The expression of angiogenic genes Kdr, CD31 and CD133 were shown by qRT-PCR analysis. As expected, the DMOG-containing scaffold induced the expression of all vascular markers, which indicated that DMOG could mimic hypoxia. This, in turn, led to up-regulation of angiogenesis markers. Surprisingly, Kdr highly expressed in ADMSCs that were loaded onto a DMOG-free scaffold. The elevated expression level of Kdr in this group might be related to either the presence of EPCs in the cultured cell population or the activation of another hypoxia pathway by the spongy scaffold. CD31 and CD133, which are involved in the elongation of the vascular network, did not up-regulate. This finding suggested that scaffold does not solely have the capability to fulfill vascular differentiation in the absence of DMOG. To clearly show that DMOG affected angiogenesis, we evaluated the expressions of the HIF-1α and VEGF proteins. Both scaffolds expressed HIF-1α, yet only the DMOG-positive scaffold had the ability to stimulate VEGF expression, which was consistent with the literature [37]. Since the fabricated scaffold has a spongy form, it provides the hypoxic condition in the center of scaffold. Therefore, hypoxia would increase the HIF expression level in both scaffolds. Moreover, it has been previously reported that DMOG stabilize the HIF-1 protein [46]. It is more probably the more stabilized form of HIF-1 in the presence of DMOG resulted in higher VEGF level and angiogenesis markers in our study, although we could not observed the difference in expression level of HIF between groups. These results, combined with qRT-PCR results, confirmed the essential role of DMOG in vascular network elongation and stability.

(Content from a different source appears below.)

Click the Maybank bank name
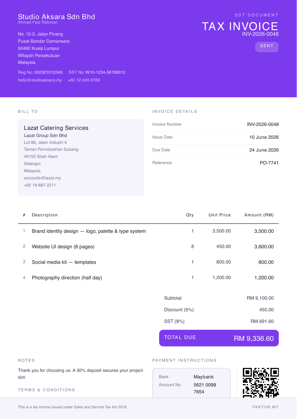coord(204,377)
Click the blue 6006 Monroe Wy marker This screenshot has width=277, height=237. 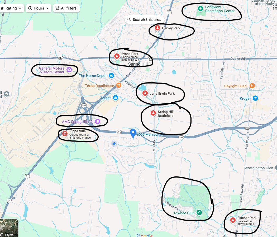(133, 134)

We further explored the regenerative ability of fabricated scaffolds following implantation into rat calvarial defects. Our histomorphometry and IHC results showed a superior osteogenesis in cell-seeded DMOG-positive group compared to the other groups. SPIO labeled cells were tracked in the defect site at 6 WPI. This demonstrated contribution of the exogenous cells to bone regeneration (Supplementary F1). We observed that considerable cell numbers recruited to the defects that were treated with both cell-free positive and negative DMOG scaffolds. Interestingly, we observed no significant difference in terms of bone mineralization between the defects treated with cell-free DMOG-positive and cell-loaded DMOG-negative constructs, which indicated the effectiveness of DMOG in osteogenesis. It should be taken into consideration that the defects were not fully restored during the experimental time (6 weeks). Therefore, long-term follow up would be required. Similar studies reported the same results on rat calvaria defects over 6–8 weeks [47,48,49].

Our results have demonstrated that DMOG delivery with cell-loaded scaffold can support osteogenesis and angiogenesis both in vitro and in vivo. The cell-free scaffold that contained DMOG can be utilized as a bone tissue substitute since it efficiently rendered osteogenesis in the bone defect. Further investigations are needed to achieve better restorative outcomes through improvement of mechanical properties and release time.